1-(4-(3-(hydroxymethyl)-5-methoxyphenoxy)-2-methoxy-6-methylphenyl)-3-methylbut-3-en-2-one (2) was also isolated as pale-yellow gum and it gave an [M + Na]+ peak at m/z 379.1514 (calcd 379.1521), consistent with a molecular formula of C21H24O5. The data of 1H NMR were assigned to 13C NMR with the help of HSQC spetrum (Table 1). Its 1H and 13C NMR spectroscopic data were similar to those of 1, which suggested that compound 2 was structurally related to 1. The marked differences between them were due to the inexistence of a methyl group, and the appearance of a hydroxymethyl group (δH 4.69 s; δC 67.4 t) in compound 2. These changes indicated that a methyl group in 1 was replaced by a hydroxymethyl group in compound 2. In addition, the obvious chemical shift differences of the upfield shift of C-5 from δ 141.3 ppm to δ 143.4 ppm suggested the substituent group should be varied at C-5. The HMBC correlations of H2-7 with C-4, C-5, and C-6 also indicated the hydroxymethyl group located C-5. The other substituents positions were also confirmed by the further analysis of its HMBC correlations. The structure of 2 is therefore determined.
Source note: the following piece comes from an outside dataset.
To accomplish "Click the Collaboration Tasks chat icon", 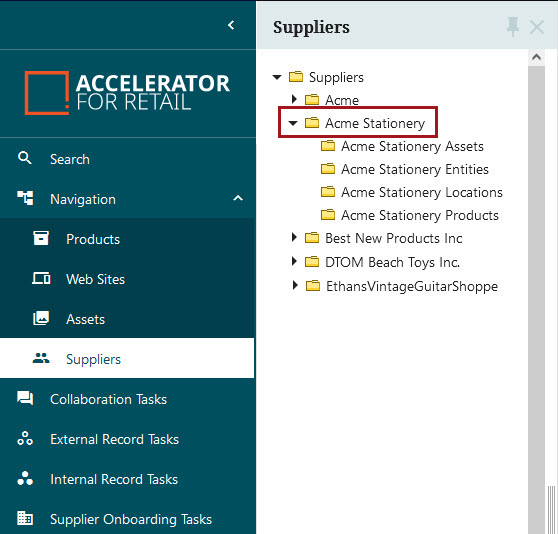I will click(x=25, y=398).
Compound 3 was also assigned a molecular formula of C20H22O5 as supported by the HRESIMS [m/z 365.1361 [M + Na]+ (calcd 365.1365 for C20H22NaO5)], corresponding to 12 degrees of unsaturation. Its 1H and 13C NMR spectroscopic data were also similar to those of compound 2, except for the presence of a phenolic hydroxyl group signal (δH 10.38 s), and the absence of a methoxy group. The substituent group variation at C-3 was supported by the obvious chemical shift differences of the downfield shift of C-3 from δC 161.2 ppm to δC 158.3 ppm, and the HMBC correlations between phenolic hydroxyl proton (δH 10.38) and C-2, C-3, and C-4. Accordingly, the structure of 3 was determined, and gave the system name of 1-(4-(3-hydroxy-5-(hydroxymethyl)phenoxy)- 2-methoxy-6-methylphenyl)-3-methylbut-3-en-2-one.
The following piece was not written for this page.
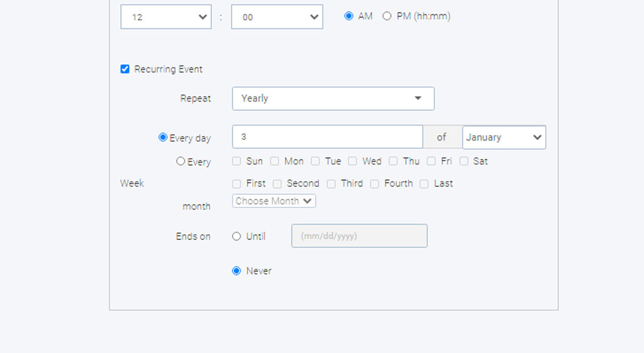Select the Every day radio option

coord(163,137)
Compounds 13 were screened for anti-MRSA activity according to arbitrary criterion with diameters of inhibition zone (IZD) as follow: very weak inhibition (with IZD of 6–8 mm), weak inhibition (with IZD of 8–12 mm), good inhibition (with IZD of 12–16 mm), and strong inhibition (with IZD >16 mm) activities respectively. The tetracycline (The IZD ≥ 16 mm) had been used as positive control. The IZD was 32 mm and the negative control to zero. The results revealed that compounds 1–3 showed strong inhibitions with IZD of 21.8 ± 2.4 mm, 16.8 ± 2.2 mm, and 15.6 ± 2.0 mm, respectively. The IZD data are close to those of positive control.

Materials and methods

General experimental procedures

UV spectra were obtained using a Shimadzu UV-2401A spectrophotometer. IR spectra were obtained in KBr disc on a Bio-Rad Win inferred spectrophotometer. ESI-MS were measured on a VG Auto Spec-3000 MS spectrometer. 1H, 13C, and 2D NMR spectra were recorded on Bruker DRX-500 instrument with TMS as internal standard. Column chromatography was performed on silica gel (200–300 mesh), or on silica gel H (10–40 μm), Qingdao Marine Chemical Inc., China). Preparative HPLC was carried out on an Agilent 1100 HPLC equipped with ZORBAX-C18 (21.2 mm × 250 mm, 7.0 μm) column and DAD detector.

Fungal material

The culture of P. fukushii was isolated from the rhizome of Paris polyphylla var. yunnanensis collected from Kunming, Yunnan, People’s Republic of China, in 2014. The strain was identified by one of authors (Gang Du) based on the analysis of the ITS sequence (Genbank Accession number KP068615. It was cultivated at room temperature for 7 days on potato dextrose agar at 28 °C. Agar plugs were inoculated into 250 mL Erlenmeyer flasks each containing 100 mL potato dextrose broth and cultured at 28 °C on a rotary shaker at 180 rpm for five days. Large scale fermentation was carried out in 200 Fernbach flasks (500 mL) each containing 100 g of rice and 120 mL of distilled H2O. Each flask was inoculated with 5.0 mL of cultured broth and incubated at 25 °C for 45 days.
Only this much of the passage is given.